If $G/G^0$ is isomorphic to the integers then multiplicities greater than one cannot occur. In particular if $G=GL_n$ then multiplicities greater than one cannot occur. If $G$ is a product of $GL_n$'s then the same arguments apply and multiplicities greater than one cannot occur. If $\pi$ admits a Whittaker model then $\pi$ is multiplicity-free as a representation of $G_{der}$ and hence as a representation of $G^0$, and so again multiplicites cannot occur. I learnt this from Remark 1.6.1.3 of "The Bernstein decomposition and the Bernstein centre" by Alan Roche. Beyond this I know nothing.
 A: $\DeclareMathOperator\Res{Res}$For classical groups, V. Heiermann  has proved that $\Res^G_{G^0}(\pi)$ has no
multiplicity, see :

*

*Opérateurs d'entrelacement et algèbres de Hecke avec paramètres d'un groupe réductif p-adique - le cas des groupes classiques - Selecta Mathematica.

In general, the endomorphism algebra $R$ is a free module of rank $m^2$ over its center $Z$, where $m$ is the multiplicity of an irreducible in $\Res^G_{G^0}(\pi)$. See
p. 181 in my book "Représentations des groupes réductifs $p$-adiques", SMF, cours spécialisés 17. I suspect that $R$ and $Z$ could be Morita equivalent.
$Z$ is always indeed isomorphic to the ring of  algebraic functions on a product of $\operatorname{GL}(1,C)$'s.
A: First, for generalities related to the question, I'd recommend the article of Bushnell and Henniart, " Generalized Whittaker Models and the Bernstein Center," in Amer.

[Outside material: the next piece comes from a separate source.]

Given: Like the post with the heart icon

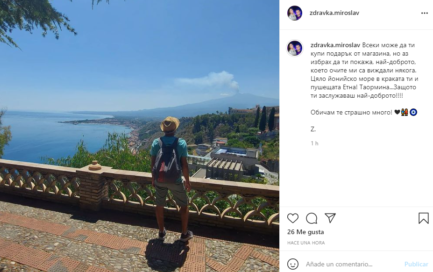Looking at the screenshot, I should point(293,218).
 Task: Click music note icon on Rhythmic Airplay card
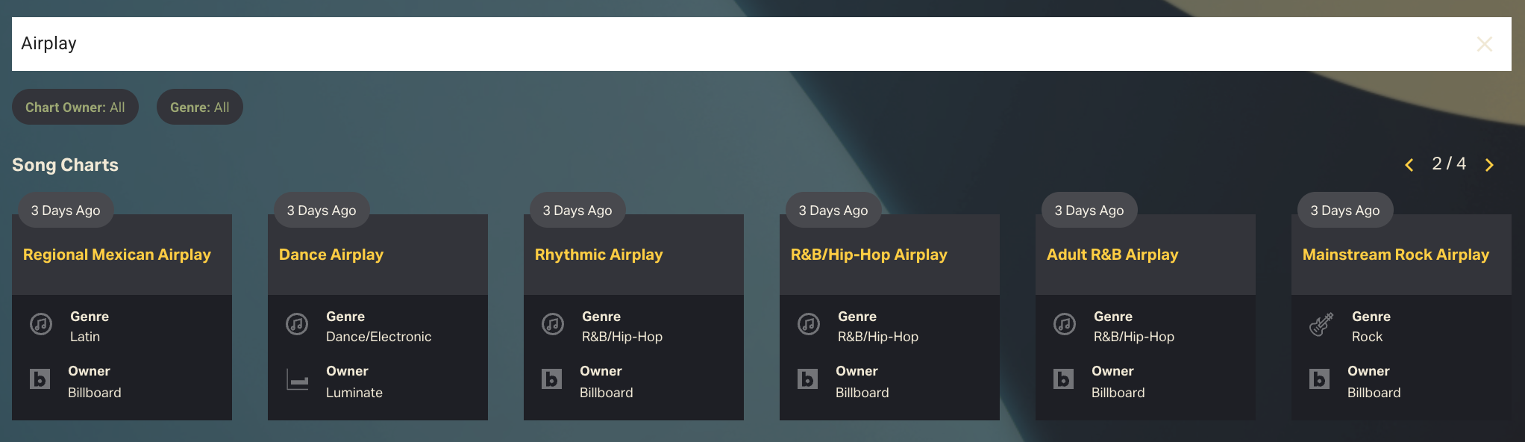click(553, 324)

J. of Math., Vol. 125, No. 3, Jun. 2003, pp.513-547.  Starting in Section 8, you can find a nice and explicit survey and expansion on the results of Bernstein.  Some of the "what do I know" facts you mention can be found in this paper of Bushnell-Henniart (see Example 8.6).

I started to write a complete answer here and accidentally hit the "Post" button.  It seems more difficult than I thought to cook up an example.  I'll try to think more about it, and I'll post at a later time/date.  
A: A lot of time has passed, so perhaps this question is moot for you [I mean, I saw you give the Plücker lectures last week on something very different],
or perhaps you now know the answer.  But since the question was of interest to me for a long time, and since I didn't see the answer until a few years after it was published, here it is for the record.
Multiplicity can occur.  Henniart and Vignéras give an example of a group $G$, a maximal compact subgroup $\tilde K$, and a depth-zero cuspidal representation (really, a character) $\chi$ of $\tilde K$ such that the Hecke algebra $H(G,\chi)$ is noncommutative.  This implies the existence of higher multiplicities.  The example is somewhat hidden by the title of the paper: A Satake isomorphism for representations modulo $p$ of reductive groups over local fields, J. reine angew. Math., 2015.
See §4.4, and in particular the remark there: the example can be made to work when the coefficient field is complex.
A: I don't have an answer, and can't seem to figure out how to post as a comment above. So sorry for writing this in the space reserved for answers.
Anyway what I wanted to say is, the paper of Adler and (Dipendra) Prasad "On Certain Multiplicity One Theorems", in Israel Journal of Mathematics says that restrictions from GSp to Sp and GO to O of irreducible admissible representations decompose with multiplicity one.